TWT 30 Days Wild_countdown_17

Thirty Days Wild,  thirty posts throughout June (and July, and August, I’m so,so tardy) something that is grounded in our wild world. This year posts are from our travels around the  north coast of Scotland  on the North Coast 500 route and a visit to Orkney. Stand by, for lots of sky, sea, wildlife, history, Spud the dog and random musings.

On our travels I became captivated by windows, especially windows that had seen better days,  windows that seemed a bit down on their luck,  some deserted houses, ruined crofts, roofless churches.

Others that just looked a little weary, we can all get a bit that way…

Window Orkney white

Or  windows that held a story,  or secrets, like the remains of the  WWII  Whale Head chain home radar station at Lopness, on the island of Sanday

Orkney window radar station_

Some looked tense and fragile

Window Orkney_

Others like they might be around for centuries to come

Window Orkney brick

And some had obviously been around for centuries already

Window Orkney church

I couldn’t pass this one by, my parents had these patterned curtains, hung in the hall at home in the 1970’s, barkcloth fabric, I think it was called.

__Recorded data__
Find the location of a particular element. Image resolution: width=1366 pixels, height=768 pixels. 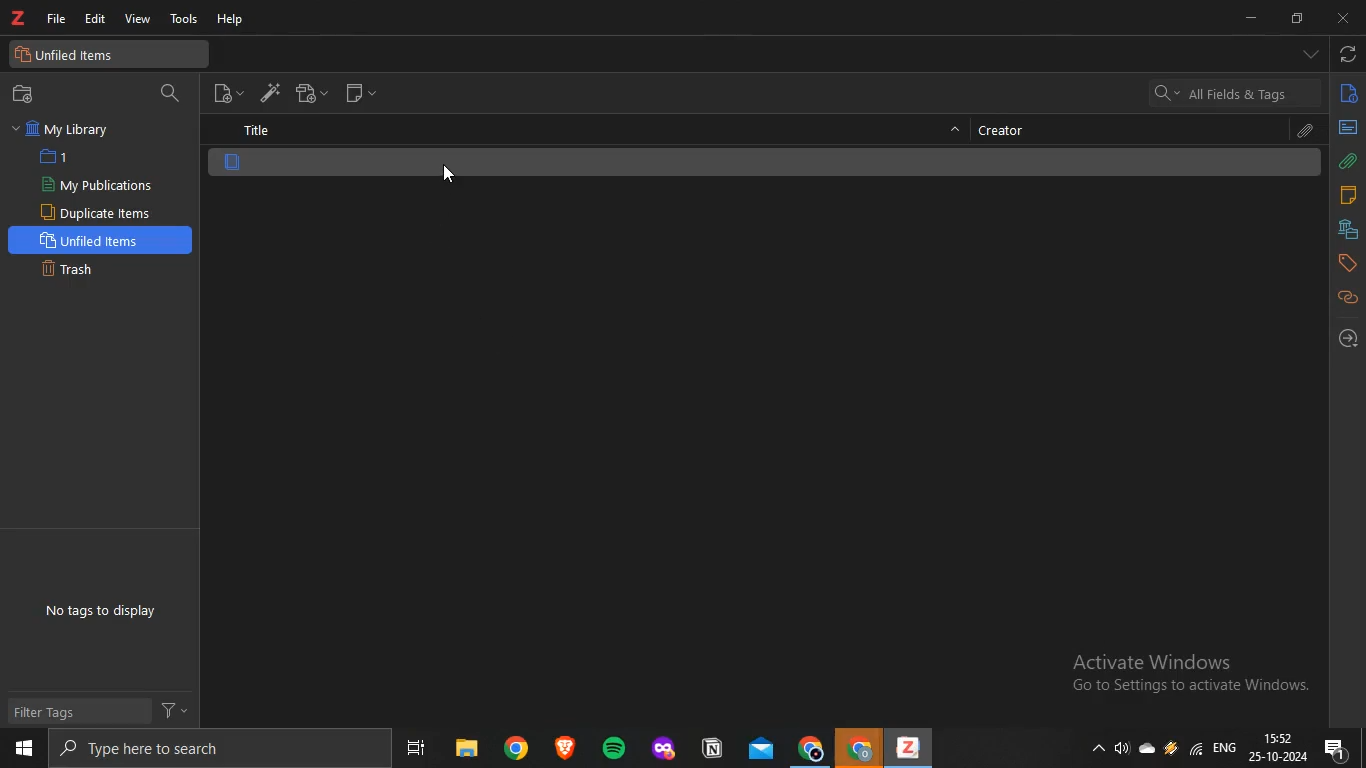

__Requests__
[1] In the windows post, what things does the writer say to stand by for in this year's posts? List all of them.
[2] Reproduce everything in the windows post from "And some had" down to "it was called.".
[3] Answer these questions from the windows post:
(a) Which route did the travels around the north coast of Scotland follow?
(b) On which island are the remains of the Whale Head chain home radar station at Lopness?
(c) What fabric does the writer think the parents' patterned curtains were made of?

__Expected outputs__
[1] sky, sea, wildlife, history, Spud the dog, random musings

[2]
And some had obviously been around for centuries already

Window Orkney church

I couldn’t pass this one by, my parents had these patterned curtains, hung in the hall at home in the 1970’s, barkcloth fabric, I think it was called.

[3]
(a) The North Coast 500 route.
(b) Sanday.
(c) Barkcloth.